Success Stories
Graduates Giving Back in the Ukraine
- By The Global Fund for Children on October 16th, 2011
- Region: Europe and Eurasia, Featured, Success Stories
Grantee Partner
Kiev Children and Youth Support Center
Location
Kiev, Ukraine
What if every person who worked for justice in the world inspired ten others to do the same?
Bogdan Bashtovy has far exceeded this ratio as director of the Kiev Children and Youth Support Center, which supports residents and graduates of area orphanages. Bashtovy first witnessed the need for a support center when he began volunteering at Orphanage 12 in Kyiv. Much like other orphanages across the former Soviet Union, residents of Orphanage 12 “graduate” as teenagers, and often find themselves unprepared to live on their own.

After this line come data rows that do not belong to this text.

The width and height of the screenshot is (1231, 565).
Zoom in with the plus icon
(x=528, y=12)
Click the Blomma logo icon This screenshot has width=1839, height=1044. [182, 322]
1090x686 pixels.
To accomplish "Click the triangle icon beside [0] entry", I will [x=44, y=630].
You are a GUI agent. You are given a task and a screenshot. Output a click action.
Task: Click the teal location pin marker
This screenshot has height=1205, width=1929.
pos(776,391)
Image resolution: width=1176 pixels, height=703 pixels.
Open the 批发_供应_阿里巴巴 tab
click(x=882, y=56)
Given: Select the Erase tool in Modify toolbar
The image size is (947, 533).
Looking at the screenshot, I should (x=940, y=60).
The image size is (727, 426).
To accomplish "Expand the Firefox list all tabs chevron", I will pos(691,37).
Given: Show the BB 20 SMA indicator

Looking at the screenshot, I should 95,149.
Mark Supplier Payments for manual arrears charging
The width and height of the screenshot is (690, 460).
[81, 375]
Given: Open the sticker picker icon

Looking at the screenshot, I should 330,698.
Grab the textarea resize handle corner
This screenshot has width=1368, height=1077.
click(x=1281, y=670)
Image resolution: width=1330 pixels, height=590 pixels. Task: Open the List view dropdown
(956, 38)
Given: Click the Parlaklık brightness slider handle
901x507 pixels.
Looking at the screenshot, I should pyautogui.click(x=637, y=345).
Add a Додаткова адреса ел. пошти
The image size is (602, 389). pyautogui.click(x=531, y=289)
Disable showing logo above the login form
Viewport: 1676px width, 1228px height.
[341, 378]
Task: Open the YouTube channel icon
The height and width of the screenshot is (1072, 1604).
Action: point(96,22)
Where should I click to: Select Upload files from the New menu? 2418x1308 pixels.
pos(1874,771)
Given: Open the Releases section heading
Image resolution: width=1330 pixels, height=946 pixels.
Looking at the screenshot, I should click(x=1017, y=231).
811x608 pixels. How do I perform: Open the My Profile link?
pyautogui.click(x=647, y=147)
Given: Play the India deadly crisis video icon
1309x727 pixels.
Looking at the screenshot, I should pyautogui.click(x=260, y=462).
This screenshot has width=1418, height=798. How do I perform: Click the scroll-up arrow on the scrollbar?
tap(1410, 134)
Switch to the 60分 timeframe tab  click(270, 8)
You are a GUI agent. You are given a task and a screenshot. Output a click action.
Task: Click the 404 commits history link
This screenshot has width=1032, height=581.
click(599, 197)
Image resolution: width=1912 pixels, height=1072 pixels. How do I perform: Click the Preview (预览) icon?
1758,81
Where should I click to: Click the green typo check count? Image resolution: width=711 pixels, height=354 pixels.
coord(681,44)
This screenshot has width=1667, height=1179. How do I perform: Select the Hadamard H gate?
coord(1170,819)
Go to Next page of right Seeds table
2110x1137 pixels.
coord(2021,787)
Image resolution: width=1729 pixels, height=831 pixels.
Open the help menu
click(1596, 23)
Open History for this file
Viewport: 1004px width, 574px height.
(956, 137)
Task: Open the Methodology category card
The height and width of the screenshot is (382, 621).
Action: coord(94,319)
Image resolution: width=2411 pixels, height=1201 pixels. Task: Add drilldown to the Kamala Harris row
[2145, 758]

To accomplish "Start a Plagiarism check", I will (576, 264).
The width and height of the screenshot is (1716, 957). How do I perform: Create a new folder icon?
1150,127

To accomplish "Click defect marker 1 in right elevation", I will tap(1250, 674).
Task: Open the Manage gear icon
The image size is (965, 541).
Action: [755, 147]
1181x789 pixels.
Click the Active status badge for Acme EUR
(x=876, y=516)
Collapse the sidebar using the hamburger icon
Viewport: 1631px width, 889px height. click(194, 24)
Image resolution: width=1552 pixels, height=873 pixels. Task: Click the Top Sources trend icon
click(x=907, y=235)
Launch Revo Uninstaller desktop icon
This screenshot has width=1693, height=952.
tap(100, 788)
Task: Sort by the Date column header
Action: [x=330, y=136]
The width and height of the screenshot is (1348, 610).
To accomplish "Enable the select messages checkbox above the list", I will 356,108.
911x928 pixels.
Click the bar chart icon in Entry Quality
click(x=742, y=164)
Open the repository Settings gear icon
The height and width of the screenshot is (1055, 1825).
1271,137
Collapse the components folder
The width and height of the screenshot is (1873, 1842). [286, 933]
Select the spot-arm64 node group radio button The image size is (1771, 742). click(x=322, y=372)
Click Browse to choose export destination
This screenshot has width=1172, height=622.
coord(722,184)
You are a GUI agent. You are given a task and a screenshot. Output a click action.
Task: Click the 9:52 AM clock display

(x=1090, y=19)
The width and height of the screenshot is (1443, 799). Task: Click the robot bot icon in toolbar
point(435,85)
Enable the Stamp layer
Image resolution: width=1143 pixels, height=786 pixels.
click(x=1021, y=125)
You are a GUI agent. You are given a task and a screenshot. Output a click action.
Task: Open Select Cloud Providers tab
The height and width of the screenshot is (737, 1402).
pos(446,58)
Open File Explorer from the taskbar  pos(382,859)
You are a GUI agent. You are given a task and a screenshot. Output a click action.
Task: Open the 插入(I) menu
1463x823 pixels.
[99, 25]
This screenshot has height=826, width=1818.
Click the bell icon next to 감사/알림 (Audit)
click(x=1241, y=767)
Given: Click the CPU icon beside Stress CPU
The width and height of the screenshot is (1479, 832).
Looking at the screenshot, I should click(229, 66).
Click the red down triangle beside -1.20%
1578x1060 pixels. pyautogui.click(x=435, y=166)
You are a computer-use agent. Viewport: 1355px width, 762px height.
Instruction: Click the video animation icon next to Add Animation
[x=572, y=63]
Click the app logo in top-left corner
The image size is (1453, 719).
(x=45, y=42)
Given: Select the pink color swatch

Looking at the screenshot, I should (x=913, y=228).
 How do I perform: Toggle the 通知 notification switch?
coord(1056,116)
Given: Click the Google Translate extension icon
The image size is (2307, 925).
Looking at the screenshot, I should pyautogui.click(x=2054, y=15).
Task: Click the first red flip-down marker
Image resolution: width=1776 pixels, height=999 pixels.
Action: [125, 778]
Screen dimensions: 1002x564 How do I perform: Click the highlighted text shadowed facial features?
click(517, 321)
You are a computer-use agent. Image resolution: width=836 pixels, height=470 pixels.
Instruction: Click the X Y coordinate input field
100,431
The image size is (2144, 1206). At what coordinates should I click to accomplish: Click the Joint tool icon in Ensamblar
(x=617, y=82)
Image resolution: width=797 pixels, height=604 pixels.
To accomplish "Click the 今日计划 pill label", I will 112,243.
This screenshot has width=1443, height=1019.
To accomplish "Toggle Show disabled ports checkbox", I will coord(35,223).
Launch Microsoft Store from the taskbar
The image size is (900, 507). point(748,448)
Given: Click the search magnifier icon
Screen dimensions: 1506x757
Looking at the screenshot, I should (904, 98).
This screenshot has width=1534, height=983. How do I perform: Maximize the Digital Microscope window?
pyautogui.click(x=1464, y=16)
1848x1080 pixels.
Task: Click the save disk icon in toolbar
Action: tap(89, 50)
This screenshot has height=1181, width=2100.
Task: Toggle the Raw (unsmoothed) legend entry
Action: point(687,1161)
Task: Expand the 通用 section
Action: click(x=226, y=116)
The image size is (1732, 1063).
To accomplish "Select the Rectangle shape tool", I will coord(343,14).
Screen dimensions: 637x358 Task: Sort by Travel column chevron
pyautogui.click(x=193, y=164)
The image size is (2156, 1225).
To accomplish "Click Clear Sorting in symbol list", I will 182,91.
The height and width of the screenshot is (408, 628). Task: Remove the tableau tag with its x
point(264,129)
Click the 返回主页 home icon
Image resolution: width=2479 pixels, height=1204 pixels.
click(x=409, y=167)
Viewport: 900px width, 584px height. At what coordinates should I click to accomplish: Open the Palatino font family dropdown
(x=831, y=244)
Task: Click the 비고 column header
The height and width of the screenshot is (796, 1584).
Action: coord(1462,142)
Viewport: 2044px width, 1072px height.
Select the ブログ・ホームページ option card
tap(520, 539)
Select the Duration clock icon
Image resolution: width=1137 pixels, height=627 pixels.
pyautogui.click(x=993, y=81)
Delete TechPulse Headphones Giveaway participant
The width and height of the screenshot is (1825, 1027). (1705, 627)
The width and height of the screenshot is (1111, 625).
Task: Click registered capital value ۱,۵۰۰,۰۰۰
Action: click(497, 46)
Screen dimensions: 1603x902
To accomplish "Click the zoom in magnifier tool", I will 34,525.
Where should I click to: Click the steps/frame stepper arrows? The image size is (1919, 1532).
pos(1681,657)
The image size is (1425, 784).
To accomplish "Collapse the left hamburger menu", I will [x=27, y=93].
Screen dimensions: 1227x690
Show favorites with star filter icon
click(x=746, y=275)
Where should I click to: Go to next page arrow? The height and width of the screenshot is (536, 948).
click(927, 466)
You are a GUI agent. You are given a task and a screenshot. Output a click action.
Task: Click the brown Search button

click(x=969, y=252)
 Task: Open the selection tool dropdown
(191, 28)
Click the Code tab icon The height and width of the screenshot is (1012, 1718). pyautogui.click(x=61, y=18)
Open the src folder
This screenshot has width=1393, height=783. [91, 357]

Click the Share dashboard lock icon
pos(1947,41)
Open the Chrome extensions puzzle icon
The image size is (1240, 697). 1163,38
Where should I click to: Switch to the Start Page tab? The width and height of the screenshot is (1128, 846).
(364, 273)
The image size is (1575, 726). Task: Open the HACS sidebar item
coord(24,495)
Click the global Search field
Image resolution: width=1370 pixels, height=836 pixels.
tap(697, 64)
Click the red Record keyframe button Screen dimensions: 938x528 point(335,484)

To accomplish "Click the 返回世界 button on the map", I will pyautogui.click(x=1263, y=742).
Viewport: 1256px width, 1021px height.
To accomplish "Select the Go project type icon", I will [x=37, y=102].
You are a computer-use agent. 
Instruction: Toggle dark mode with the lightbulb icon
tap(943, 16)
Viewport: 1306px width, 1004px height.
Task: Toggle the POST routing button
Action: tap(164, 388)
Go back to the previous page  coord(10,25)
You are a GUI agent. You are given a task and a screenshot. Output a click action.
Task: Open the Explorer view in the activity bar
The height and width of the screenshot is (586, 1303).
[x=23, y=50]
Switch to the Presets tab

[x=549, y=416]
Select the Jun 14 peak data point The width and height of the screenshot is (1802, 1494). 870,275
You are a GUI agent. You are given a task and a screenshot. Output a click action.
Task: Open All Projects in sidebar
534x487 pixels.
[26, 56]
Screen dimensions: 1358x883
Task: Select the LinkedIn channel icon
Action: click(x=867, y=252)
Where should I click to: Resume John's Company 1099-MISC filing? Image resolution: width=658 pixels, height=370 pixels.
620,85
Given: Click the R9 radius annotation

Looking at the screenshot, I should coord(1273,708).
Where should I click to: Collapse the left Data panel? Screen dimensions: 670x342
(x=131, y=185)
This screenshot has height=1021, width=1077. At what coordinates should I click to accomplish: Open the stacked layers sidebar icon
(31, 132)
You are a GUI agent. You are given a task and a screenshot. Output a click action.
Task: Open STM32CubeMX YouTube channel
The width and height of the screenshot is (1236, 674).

“The children had to leave at the age of 16 with a very substandard level of education and absolutely no life skills,” he says. “Many children ended up on the streets, in prostitution, or involved in crime.”
In response to the graduates’ struggles, Bashtovy and his colleagues organized a meeting with orphans who had left Orphanage 12. He asked whether the graduates wanted a support center, and if they would help operate it. The orphans wholeheartedly agreed.
“Every step we have made since then, and every decision we have made—we made it with orphanage graduates,” Bashtovy says.
The center helps residents and graduates find safe housing, employment, financial support, life skills training, and vocational training. The Global Fund for Children supports the Crisis Intervention Program, which is designed to help graduates who are in immediate danger. Unfortunately common are instances of unlawful arrest by police, eviction, death of relatives, or unexpected hospitalization.
Like most of the work at the center, the crisis program is run by orphanage graduates and is focused on youth empowerment. While the services provided to orphans are an important part of the program, it is Bashtovy’s inspirational spirit and commitment to bringing orphans into the center’s management that makes the center a sustainable success.
Alyosha, a graduate of Orphanage 12, helps to run the crisis program. The center helped him enroll in a trade school, repair his old apartment, and find his first job. Now Alyosha helps orphans with similar problems.
“I know exactly how they feel and what they are going through,” he says of the orphans. “It helps me find the right approach to solving their problems.”